Want to be a smart city? Learn from Barcelona

June 19, 2018

Spain’s second-largest city added about 21,600 jobs and saved 600,000 liters of water annually by embracing smart-city programs

FULL TEXT FROM COMMUNICATIONS OF THE ACM

American cities are growing, especially in the south, and civic leaders have begun to take the first tentative steps into using data collection to predict civic issues from potholes to crime.

According to some experts, if American cities don’t accelerate the process of becoming “smart,” they could be, “the next rust belt.”

As a scholar that studies the integration and implementation of technology into public services, we have found that American cities can avoid some of the pitfalls of becoming “smart.” They can learn from one of the most advanced smart cities in the world, Barcelona, Spain.

We found that from 2011-2014 through 22 smart-city programs, Barcelona added roughly €85 million of reported GDP impact in 2014. About 21,600 jobs were added and 1,870 of those jobs were the direct result of the programs. Beyond the economic boost, smart-city projects are also expected to save 9,700 tons of CO2 and 600,000 liters of water consumption annually.

 

Building a Smart City: Lessons from Barcelona from CACM on Vimeo.

 

What is a “smart” city?

Becoming a “smart city,” is not about just placing a few sensors around town to catch speeding cars.

Becoming “smart” requires a collective, long term municipal commitment and policy goals to govern the technologies that will be used during the process.

Overall, “smart cities,” integrate different types of electronic data collection to strategically manage assets and resources efficiently – garbage pickups, street lighting, and traffic flow, just to name a few – over the long term.

Data collection is typically done through a network of sensors – which can be mounted on garbage cans, inside of street lights, or underneath intersections, to follow the previous example – that report data back to a central hub. The data can take many forms – air temperature, usage of electricity, volume of water used, decibels of noise, etc. This sensor network is often referred to as an “internet of things.”

The data is then analyzed at the central hub and informs city leaders how they can optimize public services.

The concepts are easy to understand, but technical requirements (security, durability) and social concerns (privacy, taxes) can be stumbling blocks that cities need to overcome.

How Barcelona became “smart”

Barcelona’s economy nearly collapsed in the 1980s and global economic downturn in the late 2000s also hurt.

City leaders wanted to transform the city’s economic and social profiles.

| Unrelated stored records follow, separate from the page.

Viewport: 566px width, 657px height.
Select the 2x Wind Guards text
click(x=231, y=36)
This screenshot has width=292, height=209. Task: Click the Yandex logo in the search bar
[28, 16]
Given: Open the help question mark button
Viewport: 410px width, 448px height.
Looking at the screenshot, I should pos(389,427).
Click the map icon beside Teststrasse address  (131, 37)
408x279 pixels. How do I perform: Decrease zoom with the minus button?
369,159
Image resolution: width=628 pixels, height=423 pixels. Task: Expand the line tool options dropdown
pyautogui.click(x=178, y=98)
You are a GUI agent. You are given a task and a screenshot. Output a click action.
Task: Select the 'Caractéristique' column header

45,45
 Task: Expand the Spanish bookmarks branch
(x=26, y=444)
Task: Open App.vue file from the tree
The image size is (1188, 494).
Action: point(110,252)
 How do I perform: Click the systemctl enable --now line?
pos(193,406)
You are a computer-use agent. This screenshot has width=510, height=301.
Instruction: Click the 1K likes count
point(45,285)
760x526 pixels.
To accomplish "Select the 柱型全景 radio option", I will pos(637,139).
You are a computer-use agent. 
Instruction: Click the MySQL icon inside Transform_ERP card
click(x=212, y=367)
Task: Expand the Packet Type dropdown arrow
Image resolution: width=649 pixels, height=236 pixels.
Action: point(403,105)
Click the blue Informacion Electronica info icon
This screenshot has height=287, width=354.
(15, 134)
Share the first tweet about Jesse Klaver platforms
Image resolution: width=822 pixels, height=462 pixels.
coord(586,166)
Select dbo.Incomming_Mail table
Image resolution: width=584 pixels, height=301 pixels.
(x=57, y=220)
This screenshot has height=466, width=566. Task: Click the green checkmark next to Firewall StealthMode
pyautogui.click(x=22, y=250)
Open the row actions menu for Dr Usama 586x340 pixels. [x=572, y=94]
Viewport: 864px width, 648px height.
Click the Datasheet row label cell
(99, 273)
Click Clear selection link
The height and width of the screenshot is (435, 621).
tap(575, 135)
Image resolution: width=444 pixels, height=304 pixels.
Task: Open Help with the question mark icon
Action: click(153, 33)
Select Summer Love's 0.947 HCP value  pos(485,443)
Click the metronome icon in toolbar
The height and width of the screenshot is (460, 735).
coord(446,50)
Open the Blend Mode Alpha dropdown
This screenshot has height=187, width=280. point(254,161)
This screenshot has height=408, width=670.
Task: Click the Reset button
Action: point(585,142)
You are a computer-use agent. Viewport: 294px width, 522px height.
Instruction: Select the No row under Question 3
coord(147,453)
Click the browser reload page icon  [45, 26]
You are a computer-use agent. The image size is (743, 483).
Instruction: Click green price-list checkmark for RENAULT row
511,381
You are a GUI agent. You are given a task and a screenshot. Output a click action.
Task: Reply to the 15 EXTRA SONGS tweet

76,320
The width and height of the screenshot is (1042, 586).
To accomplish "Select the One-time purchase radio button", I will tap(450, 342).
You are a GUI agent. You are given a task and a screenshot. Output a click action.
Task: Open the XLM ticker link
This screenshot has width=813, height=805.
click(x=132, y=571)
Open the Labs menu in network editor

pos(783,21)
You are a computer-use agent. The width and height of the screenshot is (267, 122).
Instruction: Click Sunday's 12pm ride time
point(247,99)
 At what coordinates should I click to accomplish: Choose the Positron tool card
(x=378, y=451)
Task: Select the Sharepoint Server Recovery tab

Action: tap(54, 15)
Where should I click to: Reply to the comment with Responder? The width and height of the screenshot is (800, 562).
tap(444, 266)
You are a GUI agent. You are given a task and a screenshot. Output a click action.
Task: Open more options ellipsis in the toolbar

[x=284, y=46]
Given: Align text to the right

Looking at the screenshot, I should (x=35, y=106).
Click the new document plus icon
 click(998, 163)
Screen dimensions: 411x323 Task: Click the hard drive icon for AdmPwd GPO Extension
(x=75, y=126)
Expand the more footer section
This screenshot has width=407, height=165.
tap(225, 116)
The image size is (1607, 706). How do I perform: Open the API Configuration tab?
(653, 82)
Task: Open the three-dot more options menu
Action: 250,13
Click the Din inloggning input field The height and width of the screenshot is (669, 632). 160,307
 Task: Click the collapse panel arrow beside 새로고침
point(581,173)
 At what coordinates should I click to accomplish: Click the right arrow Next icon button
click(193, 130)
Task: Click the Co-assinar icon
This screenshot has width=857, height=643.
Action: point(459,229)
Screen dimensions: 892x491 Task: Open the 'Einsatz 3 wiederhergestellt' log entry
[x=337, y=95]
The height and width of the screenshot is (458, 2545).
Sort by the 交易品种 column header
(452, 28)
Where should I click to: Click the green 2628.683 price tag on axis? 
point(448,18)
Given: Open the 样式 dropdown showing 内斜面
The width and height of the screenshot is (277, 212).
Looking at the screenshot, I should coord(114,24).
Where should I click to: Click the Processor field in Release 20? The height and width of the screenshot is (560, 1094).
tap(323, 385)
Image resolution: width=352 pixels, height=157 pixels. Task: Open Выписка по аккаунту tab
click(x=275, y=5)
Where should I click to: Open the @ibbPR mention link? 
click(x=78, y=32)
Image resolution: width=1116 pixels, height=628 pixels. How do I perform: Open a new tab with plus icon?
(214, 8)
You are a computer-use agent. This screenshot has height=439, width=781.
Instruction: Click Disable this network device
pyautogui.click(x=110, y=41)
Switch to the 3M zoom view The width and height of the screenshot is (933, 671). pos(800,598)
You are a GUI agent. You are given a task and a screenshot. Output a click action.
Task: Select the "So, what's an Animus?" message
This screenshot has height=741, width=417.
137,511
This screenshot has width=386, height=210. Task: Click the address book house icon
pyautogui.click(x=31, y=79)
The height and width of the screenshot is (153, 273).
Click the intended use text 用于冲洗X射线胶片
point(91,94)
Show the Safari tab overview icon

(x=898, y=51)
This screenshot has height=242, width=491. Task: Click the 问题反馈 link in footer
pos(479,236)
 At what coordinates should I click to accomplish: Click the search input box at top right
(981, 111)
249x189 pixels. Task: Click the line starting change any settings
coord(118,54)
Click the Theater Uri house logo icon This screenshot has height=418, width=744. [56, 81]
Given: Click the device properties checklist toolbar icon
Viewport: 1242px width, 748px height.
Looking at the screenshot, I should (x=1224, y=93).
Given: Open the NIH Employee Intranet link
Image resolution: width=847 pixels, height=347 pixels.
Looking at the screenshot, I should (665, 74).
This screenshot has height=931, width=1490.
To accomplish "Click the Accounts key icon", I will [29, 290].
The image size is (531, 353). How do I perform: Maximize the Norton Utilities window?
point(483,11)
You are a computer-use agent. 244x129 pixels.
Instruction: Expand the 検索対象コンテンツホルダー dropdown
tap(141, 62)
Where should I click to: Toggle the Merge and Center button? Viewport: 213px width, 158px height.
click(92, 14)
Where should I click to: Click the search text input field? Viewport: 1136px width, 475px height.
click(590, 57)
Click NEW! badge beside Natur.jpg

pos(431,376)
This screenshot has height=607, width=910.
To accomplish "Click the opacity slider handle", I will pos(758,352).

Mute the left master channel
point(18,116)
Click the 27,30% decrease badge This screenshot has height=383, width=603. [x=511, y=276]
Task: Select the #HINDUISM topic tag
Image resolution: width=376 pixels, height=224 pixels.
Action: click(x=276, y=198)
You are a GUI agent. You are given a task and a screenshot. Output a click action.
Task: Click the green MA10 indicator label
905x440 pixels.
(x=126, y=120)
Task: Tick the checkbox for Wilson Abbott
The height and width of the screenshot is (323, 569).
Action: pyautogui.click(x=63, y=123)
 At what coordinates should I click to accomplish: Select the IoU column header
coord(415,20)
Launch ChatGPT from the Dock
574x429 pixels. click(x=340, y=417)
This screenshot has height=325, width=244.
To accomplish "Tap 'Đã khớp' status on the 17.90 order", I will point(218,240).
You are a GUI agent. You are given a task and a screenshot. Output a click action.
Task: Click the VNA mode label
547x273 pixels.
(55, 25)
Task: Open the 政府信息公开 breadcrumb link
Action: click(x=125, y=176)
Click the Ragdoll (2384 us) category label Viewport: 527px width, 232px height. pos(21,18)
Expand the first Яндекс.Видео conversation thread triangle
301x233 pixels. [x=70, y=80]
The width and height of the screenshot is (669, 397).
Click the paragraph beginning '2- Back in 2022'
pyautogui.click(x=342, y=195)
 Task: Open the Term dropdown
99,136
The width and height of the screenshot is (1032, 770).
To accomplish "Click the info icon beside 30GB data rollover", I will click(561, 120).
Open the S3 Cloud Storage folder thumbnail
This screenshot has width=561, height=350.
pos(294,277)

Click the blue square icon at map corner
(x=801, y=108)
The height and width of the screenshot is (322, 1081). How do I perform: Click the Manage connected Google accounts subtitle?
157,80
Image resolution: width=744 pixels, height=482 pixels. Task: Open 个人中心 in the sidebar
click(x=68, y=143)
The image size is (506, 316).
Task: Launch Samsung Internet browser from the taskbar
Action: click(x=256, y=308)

They wanted to move away from traditional textile manufacturing to knowledge-based industries like medical research or education. City leaders also wanted to improve tourism and infrastructure for residents, investors, and visitors.

Barcelona committed 22 smart local programs implemented primarily by public-private partnerships to create its network and then used the data to become, “smart.”

Public Wi-Fi systems were built. Sensor networks were put in place to monitor garbage levels, water flow, electricity usage, and the timing and location of city busses. Municipal waste collection, public utilities and transit systems were scrutinized and optimized thanks to the data collection and analysis.

Barcelona focused on using the Internet to increase internal efficiency in local government, improving public services, and refocusing city governance processes. The mayor actively supported the development of the smart city. So did the Urban Habitat department, politically and technically. The Computer Municipal Institute also helped implement the strategy. City departments and officials went from a siloed approach to a citywide effort.

City leaders can learn from Barcelona

As seen with the Smart Cities New York 2018 conference earlier this month – which featured New York City Mayor Bill de Blasio, Chicago Mayor Rahm Emanuel and Iceland’s President Guðni Th. Jóhannesson – there is a growing interest in American cities becoming, “smarter.”

Technology was, and still is, at the core of the Barcelona urban-development model and an essential tool for supporting the innovation process, in our view American city leaders can use that for guidance.

American cities can go in the directions that work best for them, but they do not have to blaze a completely new trail. We believe that Barcelona is an example that city leaders of any size can learn from.